*** MATERIAL PROVIDED ***
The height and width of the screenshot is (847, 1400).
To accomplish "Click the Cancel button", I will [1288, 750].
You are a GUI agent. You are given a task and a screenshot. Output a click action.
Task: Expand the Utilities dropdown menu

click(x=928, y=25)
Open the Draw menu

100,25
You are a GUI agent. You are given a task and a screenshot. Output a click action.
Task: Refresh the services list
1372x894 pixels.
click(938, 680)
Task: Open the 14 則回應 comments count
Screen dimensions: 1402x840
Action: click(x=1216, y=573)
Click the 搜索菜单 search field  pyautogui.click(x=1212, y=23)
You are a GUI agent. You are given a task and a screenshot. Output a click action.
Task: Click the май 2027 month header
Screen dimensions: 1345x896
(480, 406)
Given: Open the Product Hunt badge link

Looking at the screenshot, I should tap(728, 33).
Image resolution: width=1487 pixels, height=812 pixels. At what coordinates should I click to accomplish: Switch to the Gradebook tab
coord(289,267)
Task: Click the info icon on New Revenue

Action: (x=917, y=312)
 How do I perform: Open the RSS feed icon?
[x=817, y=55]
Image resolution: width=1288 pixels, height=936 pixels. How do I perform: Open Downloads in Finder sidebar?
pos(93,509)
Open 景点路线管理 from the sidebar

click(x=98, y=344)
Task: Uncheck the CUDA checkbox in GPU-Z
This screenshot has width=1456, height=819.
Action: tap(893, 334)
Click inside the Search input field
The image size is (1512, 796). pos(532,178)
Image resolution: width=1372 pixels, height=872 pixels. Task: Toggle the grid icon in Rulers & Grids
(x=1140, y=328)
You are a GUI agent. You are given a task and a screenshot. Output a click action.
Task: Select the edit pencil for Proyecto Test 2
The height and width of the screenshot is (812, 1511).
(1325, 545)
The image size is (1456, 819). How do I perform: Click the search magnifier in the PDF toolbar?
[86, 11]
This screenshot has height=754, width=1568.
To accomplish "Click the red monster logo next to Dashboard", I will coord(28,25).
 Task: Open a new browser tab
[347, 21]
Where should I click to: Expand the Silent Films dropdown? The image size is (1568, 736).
*** End of MATERIAL PROVIDED ***
[PROBLEM DESCRIPTION]: Transcribe the material exactly, stopping after the "Task: Open the 14 則回應 comments count" line.

[WRITTEN ANSWER]:
The height and width of the screenshot is (847, 1400).
To accomplish "Click the Cancel button", I will [1288, 750].
You are a GUI agent. You are given a task and a screenshot. Output a click action.
Task: Expand the Utilities dropdown menu

click(x=928, y=25)
Open the Draw menu

100,25
You are a GUI agent. You are given a task and a screenshot. Output a click action.
Task: Refresh the services list
1372x894 pixels.
click(938, 680)
Task: Open the 14 則回應 comments count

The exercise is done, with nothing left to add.